Oarsman, I never thought of us "hardcore, consistent lifters" being bad for a gym's business, but I see your point.
The more stories I hear about commercial gyms, the more I'm grateful for my alumnus membership at the gym of my alma mater.
This "gym" isn't trying to make a profit. It just collects an "athletic fee" from students to cover its costs. It hasn't improved much over the years, but the athletic fee and alumnus membership is a pittance. Besides, the best thing about it is that no hardcore lifters get hassled by the staff.
The gym only sometimes has a personal trainer there. Heck, the football players even sometimes train with their shirts off! It's pretty fun and cool and hardcore.
There is no air conditioning so it can get pretty brutal in there, but you adapt. In fact, the hot conditions in the summer maybe keeps the less dedicated people out of the gym, which, for a hardcore lifter, is a welcome result.
There is one problem however with the lack of air flow. The gym smells. Anytime you have that many people in a hot room, doing exercise, with a lack of air circulating, you're going to have foul smells. Add to that the fact that some guys just have no concept of anti-perspirant and walking into the gym you think, "My god, how do I manage to train in here?" but somehow you adapt. Unfortunately, most women stay away because they seem to be less tolerant of these things, and I can sympathize with that. They say it's "gross."
But I put up with it because in this gym I can:
- lift as heavy as I want and nodody complains
- do any and all olympic and powerlifts
- use chalk
So just having the freedom to go about my workout at this gym really makes me grateful when I hear the stories here. Moreover, the gym patrons are 99% students, with the odd prof, staff or alumnus. So it's a pretty young crowd. I imagine I'd feel pretty frustrated if I was training at a traditional gym, and a housewife set down her yoga mat just in front of where I was about to attempt a PR on my deadlift. Guys will still regularly walk up to my loaded deadlift bar and do their curls in front of it, but they're considerate enough to move it away when I get up to do my next set. So we all get along fairly well, relatively speaking, to what a lot of you guys must contend with.

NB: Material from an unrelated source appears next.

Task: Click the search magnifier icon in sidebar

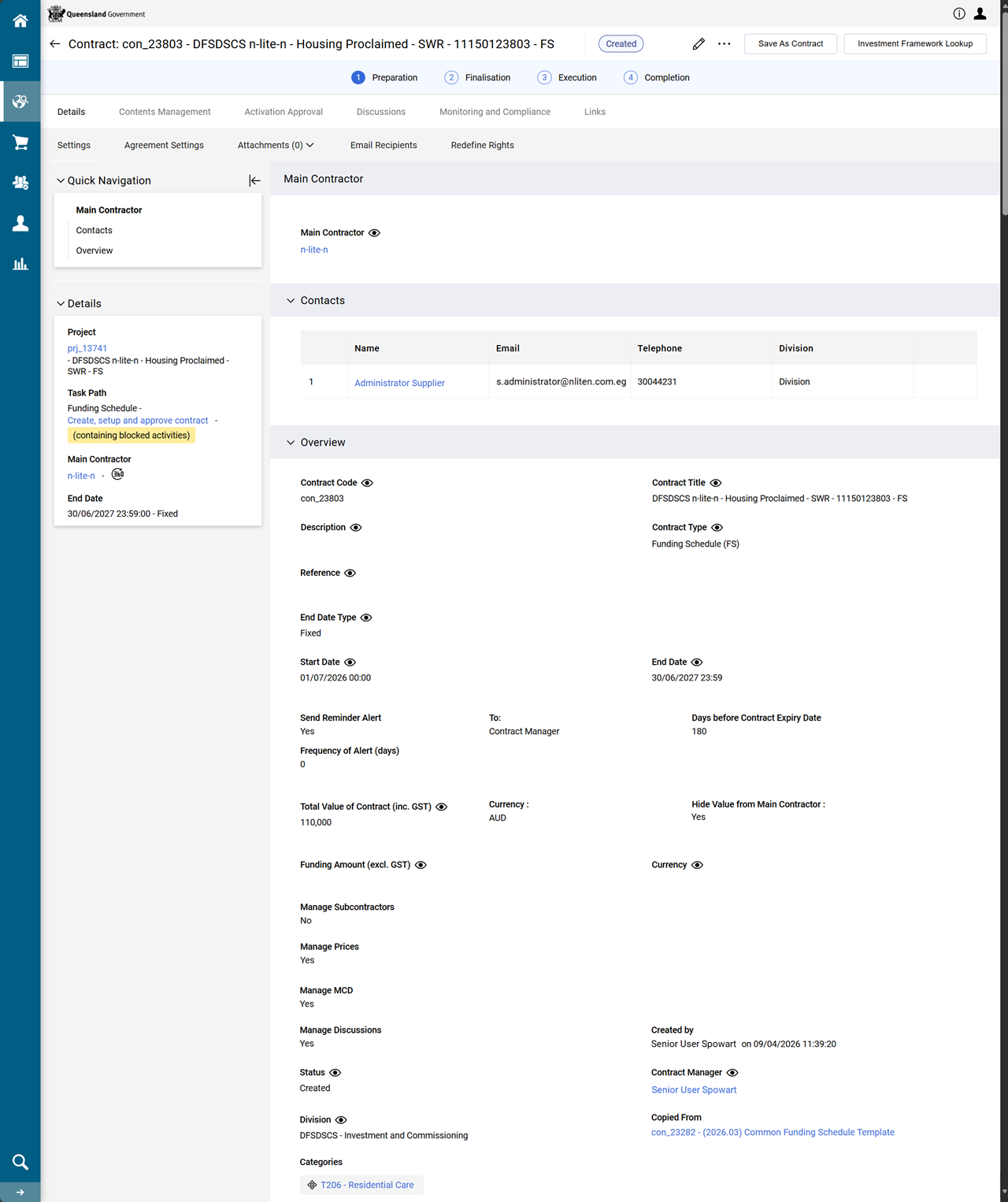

The worst thing I get is guys doing stuff like curls on the powerlifting platform when there is no place anywhere else for me to do power and oly lifts. But I try to be congenial and reasonable and everybody seems to try to accomodate each other so we can all get our workouts in. I'll usually just politely ask someone if I can "work in" with them in the spot on the powerlifting platform where they're doing curls or DB laterals, etc. Then once they see I'm doign something like cleans or psuh press there, they almost invariably just continue their exercise somewhere else. I think they realize they can curl anywhere, but I can't safely do cleans anywhere. Moreover, the powerlifting platform has a big sign in front of it that reads, "Powerlifting Platform is for Powerlifting only."
But I never get mad at anybody, even if they're doing some silly stuff like curls in the power rack. I just ask to work in. Nobody has ever said no, and once they see you're doing squats, they kind of take the hint that you really need the rack and they do not. I find if I'm friendly and accomodating everybody is very cooperative.
Also, because I'm bigger than most guys there, I think you just get a bit of respect and people accomodate to you just for that reason. I don't bully anyone off equipment at all, but guys that were previously kind of "goofing off" at a station or doing curls in the rack kind of thing seem to just walk away when they see you're squatting heavy and so forth.